Supreme Court blocks $6 billion opioid settlement that would have given the Sackler family immunity

The Supreme Court on Thursday blocked Purdue Pharma from going forward with bankruptcy proceedings, which the Biden administration has called an “unprecedented” arrangement that would ultimately offer the Sackler family broad protection from opioid-related civil claims.
In agreeing to pause the settlement, the court also said it would take up the case and hear arguments this December.
The case arose after the reorganization in bankruptcy of OxyContin manufacturer Purdue Pharma – stemming from litigation arising from claims over its role in fueling the opioid addiction crisis.
Until recently, Purdue was controlled by the Sackler family, who withdrew billions of dollars from the company before it filed for bankruptcy. The family has now agreed to contribute up to $6 billion to Purdue’s reorganization fund on the condition that the Sacklers receive a release from civil liability.
“We are confident in the legality of our nearly universally supported Plan of Reorganization, and optimistic that the Supreme Court will agree,” Purdue Pharma said in a statement.
“Even so, we are disappointed that the US Trustee, despite having no concrete interest in the outcome of this process, has been able to single-handedly delay billions of dollars in value that should be put to use for victim compensation, opioid crisis abatement for communities across the country, and overdose rescue medicines,” the company said.
The government, representing the US Trustee, has called the plan “exceptional and unprecedented” in court papers, noting that lower courts have divided on when parties can be released from liability for actions that caused societal harm.
“The plan’s release ‘absolutely, unconditionally, irrevocably, fully, finally, forever and permanently releases’ the Sacklers from every conceivable type of opioid-related civil claim – even claims based on fraud and other forms of willful misconduct that could not be discharged if the Sacklers filed for bankruptcy in their individual capacities,” Solicitor General Elizabeth Prelogar argued in court papers.
Prelogar said that the release of the Sacklers is not authorized by the bankruptcy code and constitutes an “abuse of the bankruptcy system.”
The settlement between the Sacklers and eight states, as well as the District of Columbia, was initially agreed upon in March. Among those states is Ohio, whose attorney general said Thursday that he was disappointed that the justices paused the settlement and agreed to hear the case.
“We wanted the settlement to move forward,” Attorney General Dave Yost told CNN’s Jake Tapper on “The Lead.” “It’s so important to get this money flowing. It’s been – since 2019 – that this bankruptcy proceeding has been going on.

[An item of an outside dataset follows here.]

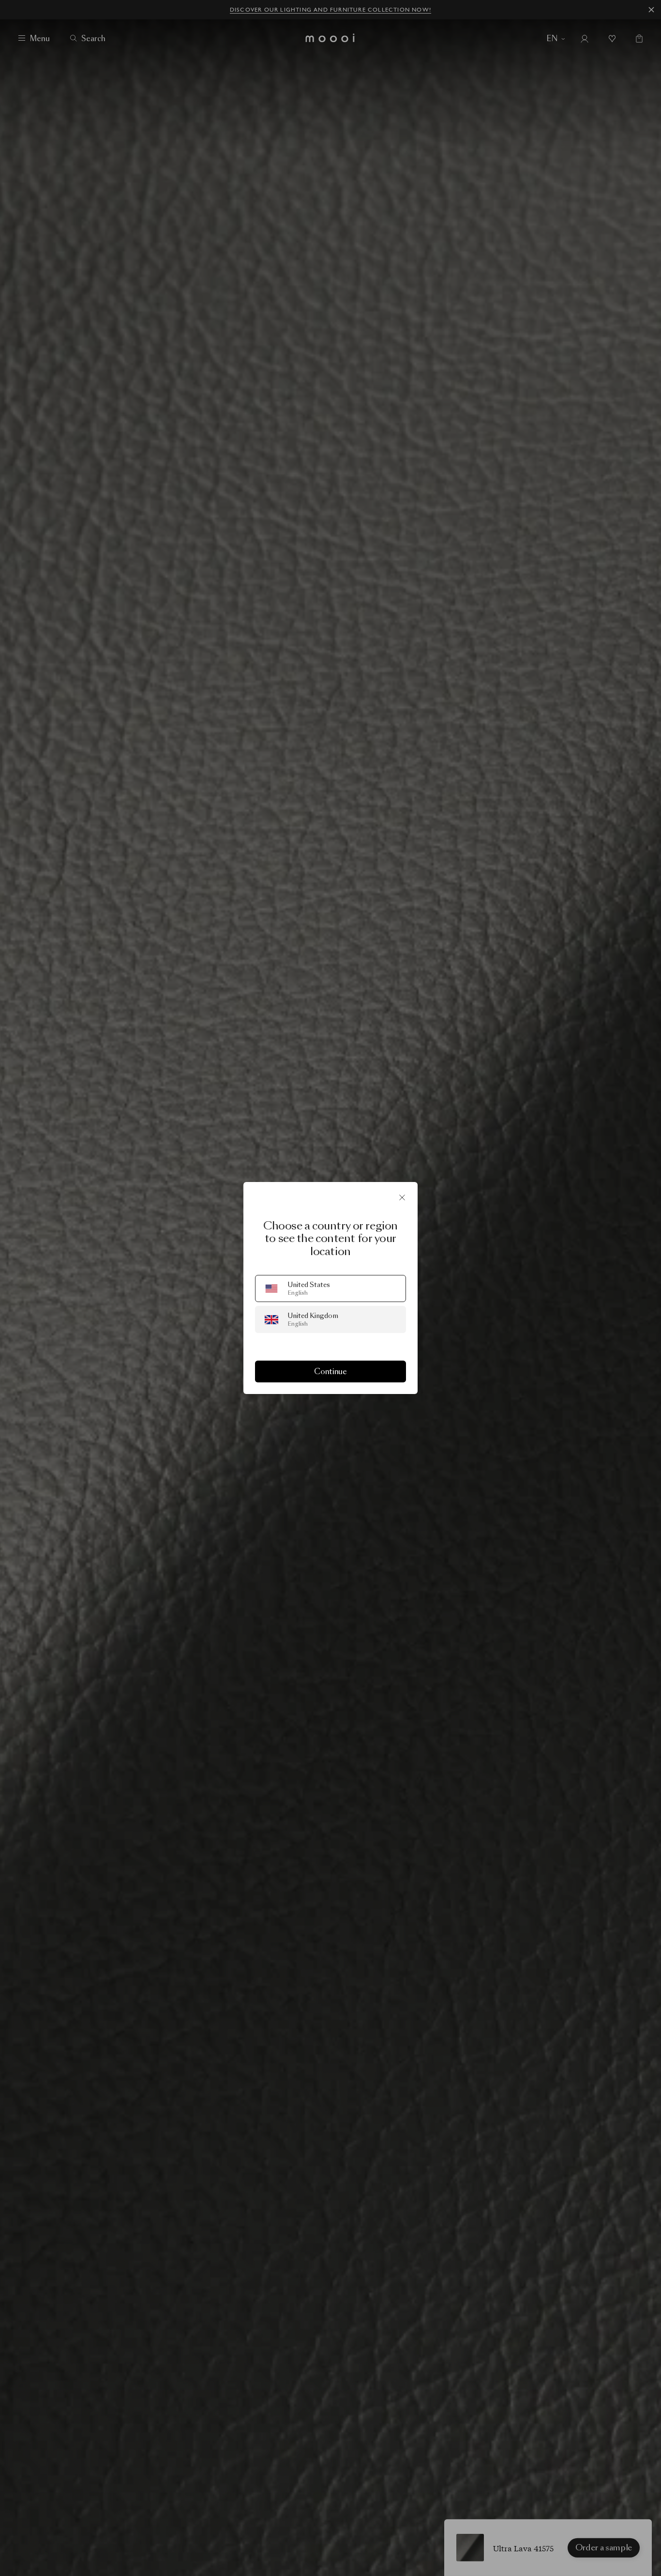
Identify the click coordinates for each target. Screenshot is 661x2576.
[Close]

I guess the best thing I can say about today’s decision to hear the case is at least they set it for December.”
Gregory Garre, a lawyer for Purdue Pharma, told the justices that a stay application was unnecessary. He noted that the government planned to ask the Supreme Court to take up the case on its own by August 28 and that there is “zero risk that the plan could be substantially consummated before this Court acts” on the request for the justices to take the case.

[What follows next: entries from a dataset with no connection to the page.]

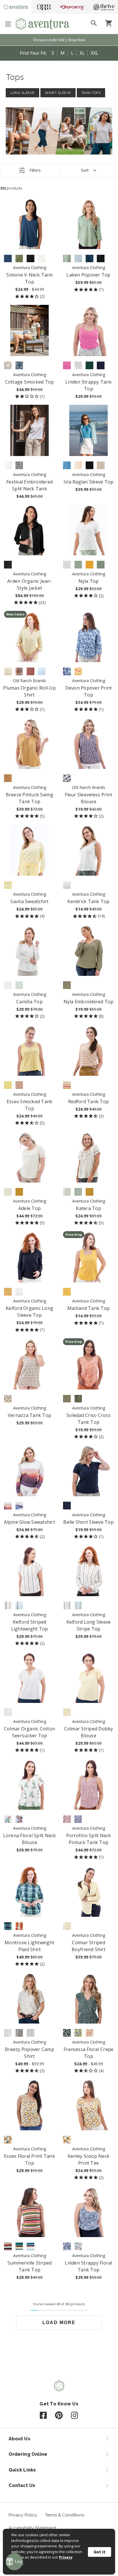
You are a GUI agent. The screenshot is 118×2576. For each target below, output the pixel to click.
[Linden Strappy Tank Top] (88, 330)
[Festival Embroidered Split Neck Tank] (29, 430)
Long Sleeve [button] (22, 93)
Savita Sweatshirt (29, 901)
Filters (35, 170)
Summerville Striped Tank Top (29, 2266)
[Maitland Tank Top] (88, 1256)
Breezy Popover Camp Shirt (29, 2052)
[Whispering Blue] (19, 985)
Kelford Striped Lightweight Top (29, 1625)
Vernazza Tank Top (29, 1415)
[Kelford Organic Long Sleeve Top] (29, 1256)
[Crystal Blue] (78, 258)
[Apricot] (89, 2032)
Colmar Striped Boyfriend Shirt (88, 1946)
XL (82, 53)
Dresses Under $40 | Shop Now (59, 39)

“That is all the Court needs to know to deny the Trustee’s stay application,” Garre said. He said, for example, that the plan must be “updated and re-approved by the bankruptcy court to reflect the most recent settlement terms.”

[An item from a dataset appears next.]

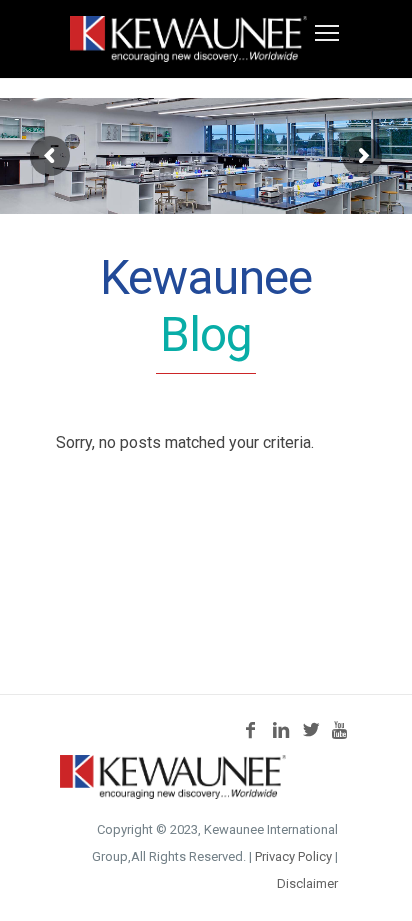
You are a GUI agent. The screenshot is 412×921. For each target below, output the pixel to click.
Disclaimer (307, 883)
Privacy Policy (293, 856)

After a New York appeals court approved the settlement, Purdue released a statement calling it a “victory for Purdue’s creditors, including all 50 states, local governments and victims who overwhelmingly support the Plan of reorganization.”
“Our creditors understand the Plan is the best option to provide assistance to those who need it most, the most fair and expeditious way to resolve the litigation, and the only way to deliver billions of dollars in value specifically to fund opioid crisis abatement efforts,” Steve Miller, the chairman of Purdue Pharma’s board of directors, said.